Understanding and using the Internet
Site Seeing. . .
Understanding and using the Internet
Browsers
Netscape
Currently the most popular browser, Netscape Navigator brings Web exploration, email, newsgroups, and FTP capabilities together in one package.
Internet Explorer
Microsoft's browser is a close contender to Netscape Navigator and features many of the same bells and whistles.
Opera
A small byte size foreign made browser
The Home Page
A "home page"(in HTML carrot html carrot, carrot.../index.html carrot) is the first page you see when you first arrive at a WWW site. Home pages characteristically provide an overview to everything in the site, and are useful reference points for navigating around inside that location.
General Navigation
The majority of links from this site point to computer hosts operated by others. Clicking on their links connects you directly to their computer, which may in turn provide many other links which connect you to many other computers.
The most reliable way to get back to this site is to pick one of our pages to add to your "bookmarks" or "hotlist". By storing the address for a site in your computer, you can easily reference the site from a menu on your browser. Most often, people choose to save the address of a site's home page.

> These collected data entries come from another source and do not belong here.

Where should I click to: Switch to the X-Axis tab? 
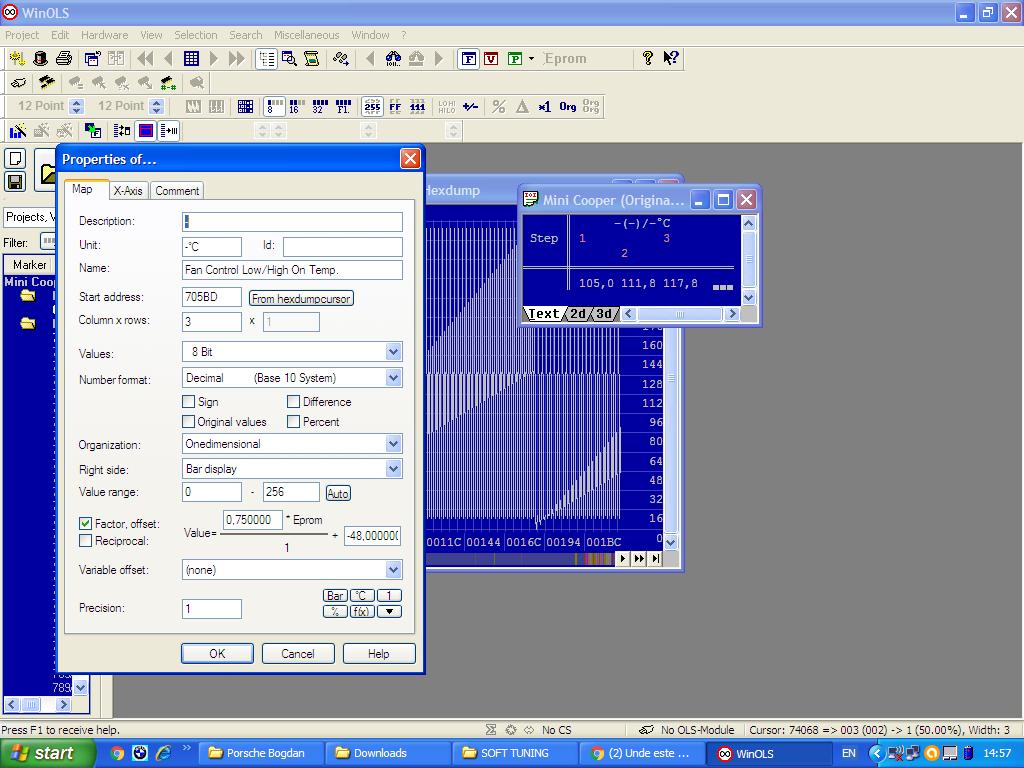128,191
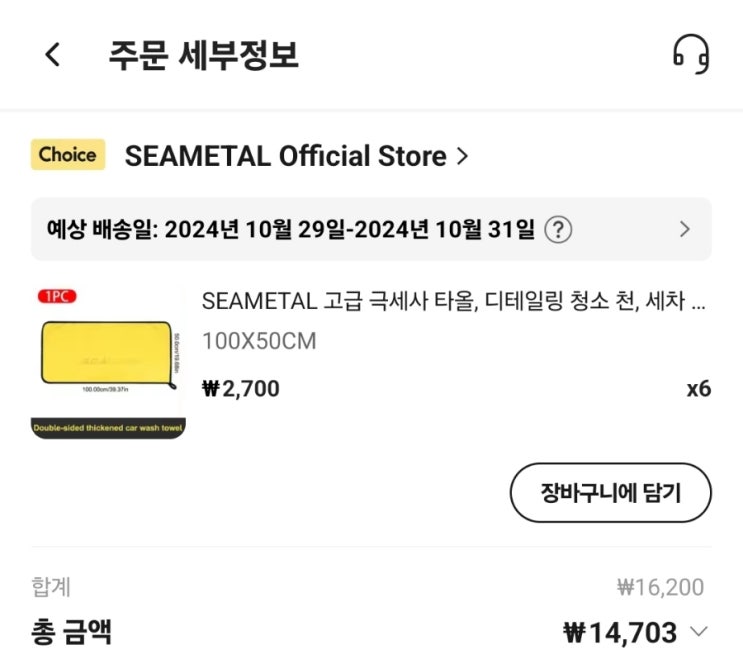Open the SEAMETAL 고급 극세사 타올 product title
The image size is (743, 664).
pos(454,301)
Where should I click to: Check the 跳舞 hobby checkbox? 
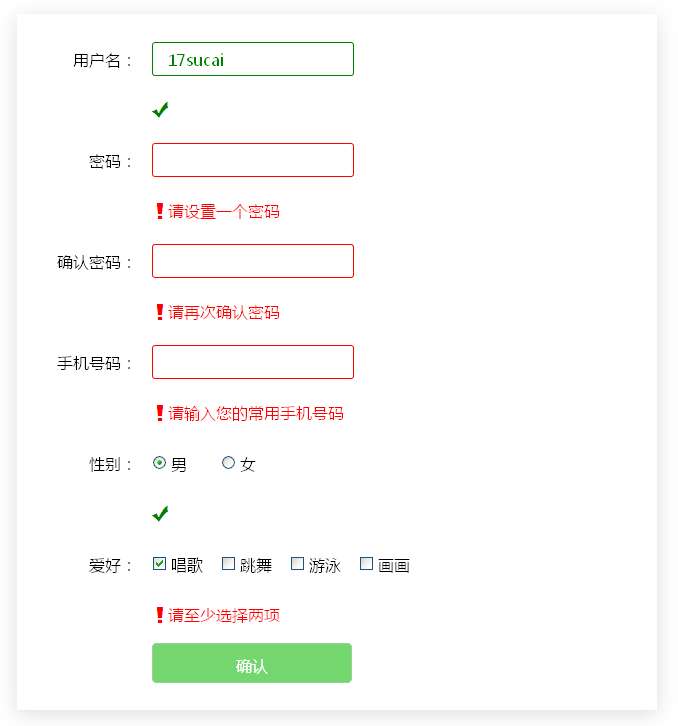coord(228,564)
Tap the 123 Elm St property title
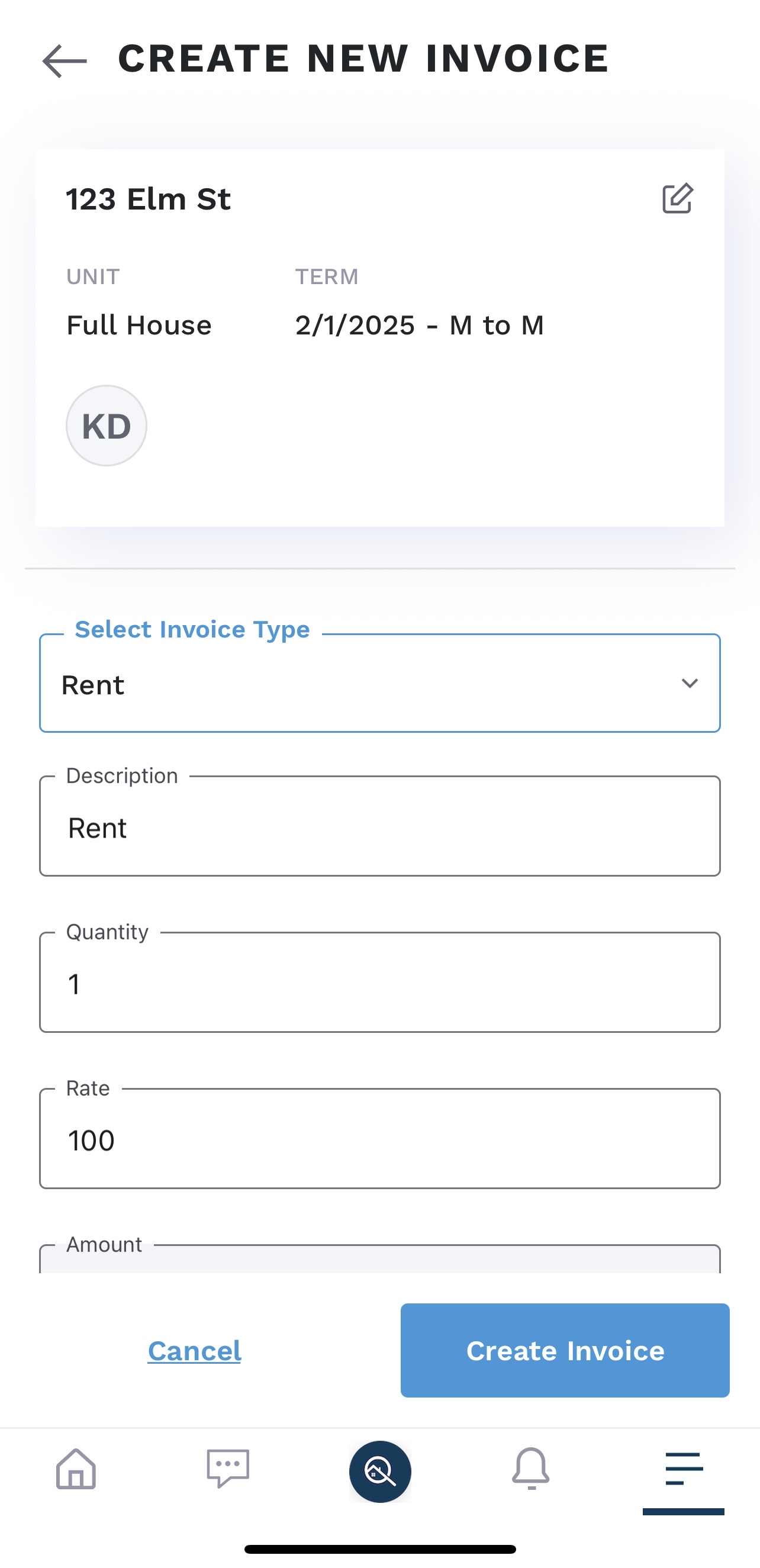The image size is (760, 1568). click(149, 199)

Another way to quickly return (if you haven't gone through too many other pages) to a web site is to use the "back" command. This command is typically found in the toolbar at the top of your browser. The "back" command helps you re-trace your steps through the past few pages you've just visited.
"Refused" Connections
If you receive a message saying "connection refused by host", it probably means the site is servicing many other connections at the moment (the Internet equivalent of a "busy" signal). No, you haven't broken anything; the best thing is to try accessing the site at another time.

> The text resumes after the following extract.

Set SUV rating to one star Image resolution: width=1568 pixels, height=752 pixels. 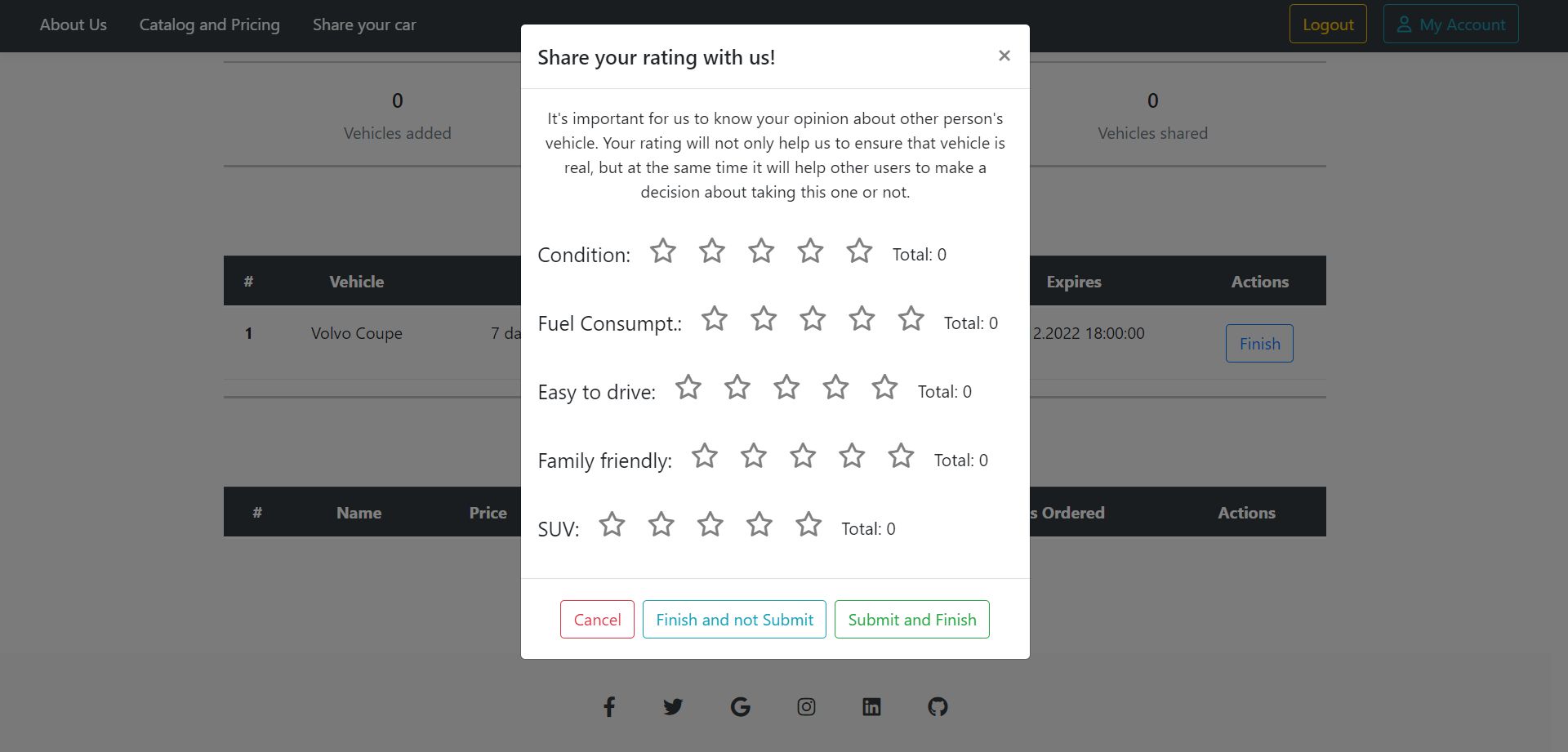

Related information is also available at:
Understanding and using the Internet/quizes
World Wide Web (WWW)
The World Wide Web has become a world wide phenomena -- creating a whole new industry of content providers and an explosion of information on the Internet.
Where other Internet applications rely on one's knowledge of Internet addressing, hierarchical directory structures, and the application's own (sometimes wierd) set of commands, WWW applications let you click on words - or pictures(icons) - to get to where you want to go or what you want to do. The coding that supports links to a variety of information is known as "hypertext". Often confused with the Internet, the WWW is actually the sub-set of computers around the world that are connected with hypertext.